▶ [AIM OF THE EXERCISE]:
Count the lines in the records below that contain the word "will", and state only that number.

▶ [INPUT FOR THIS TASK]:

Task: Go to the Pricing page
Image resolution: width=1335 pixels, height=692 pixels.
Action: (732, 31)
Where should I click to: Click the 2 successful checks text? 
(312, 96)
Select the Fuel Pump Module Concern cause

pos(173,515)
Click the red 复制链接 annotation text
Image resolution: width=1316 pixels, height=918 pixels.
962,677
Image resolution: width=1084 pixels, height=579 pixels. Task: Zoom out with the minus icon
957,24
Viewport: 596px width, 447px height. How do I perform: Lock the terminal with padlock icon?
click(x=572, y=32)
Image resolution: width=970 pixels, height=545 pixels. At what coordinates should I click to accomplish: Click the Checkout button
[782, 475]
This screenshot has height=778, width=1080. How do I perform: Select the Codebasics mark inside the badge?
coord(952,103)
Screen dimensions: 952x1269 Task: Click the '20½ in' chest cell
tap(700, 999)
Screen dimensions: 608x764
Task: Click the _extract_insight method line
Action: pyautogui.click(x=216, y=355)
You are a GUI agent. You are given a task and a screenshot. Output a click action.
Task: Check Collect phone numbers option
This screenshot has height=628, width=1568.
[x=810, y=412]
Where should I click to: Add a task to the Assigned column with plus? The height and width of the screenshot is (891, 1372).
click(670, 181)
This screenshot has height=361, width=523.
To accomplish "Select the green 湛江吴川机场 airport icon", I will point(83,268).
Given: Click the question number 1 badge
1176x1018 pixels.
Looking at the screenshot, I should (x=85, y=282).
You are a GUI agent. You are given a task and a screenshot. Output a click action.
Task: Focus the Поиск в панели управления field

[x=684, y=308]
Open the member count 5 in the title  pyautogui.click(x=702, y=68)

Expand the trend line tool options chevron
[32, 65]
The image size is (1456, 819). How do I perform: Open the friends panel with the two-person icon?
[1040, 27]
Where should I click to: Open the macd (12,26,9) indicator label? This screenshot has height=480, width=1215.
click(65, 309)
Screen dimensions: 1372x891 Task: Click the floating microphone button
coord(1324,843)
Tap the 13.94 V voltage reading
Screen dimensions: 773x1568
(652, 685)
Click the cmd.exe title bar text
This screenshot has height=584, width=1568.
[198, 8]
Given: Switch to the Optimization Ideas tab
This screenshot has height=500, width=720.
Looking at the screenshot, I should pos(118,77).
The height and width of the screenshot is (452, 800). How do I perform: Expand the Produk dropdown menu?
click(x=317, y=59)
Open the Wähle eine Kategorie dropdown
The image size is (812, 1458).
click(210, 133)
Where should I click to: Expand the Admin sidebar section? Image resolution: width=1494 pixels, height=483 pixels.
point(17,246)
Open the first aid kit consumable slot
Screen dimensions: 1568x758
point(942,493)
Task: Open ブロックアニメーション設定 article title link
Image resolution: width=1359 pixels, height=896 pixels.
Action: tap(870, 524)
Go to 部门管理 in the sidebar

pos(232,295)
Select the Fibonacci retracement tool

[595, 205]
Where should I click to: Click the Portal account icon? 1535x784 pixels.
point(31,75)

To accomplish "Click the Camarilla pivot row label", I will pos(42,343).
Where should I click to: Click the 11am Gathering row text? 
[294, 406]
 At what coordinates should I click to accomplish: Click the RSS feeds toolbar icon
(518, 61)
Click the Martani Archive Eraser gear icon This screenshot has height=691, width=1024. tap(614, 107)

▶ [SOLUTION FOR THIS PROBLEM]:
2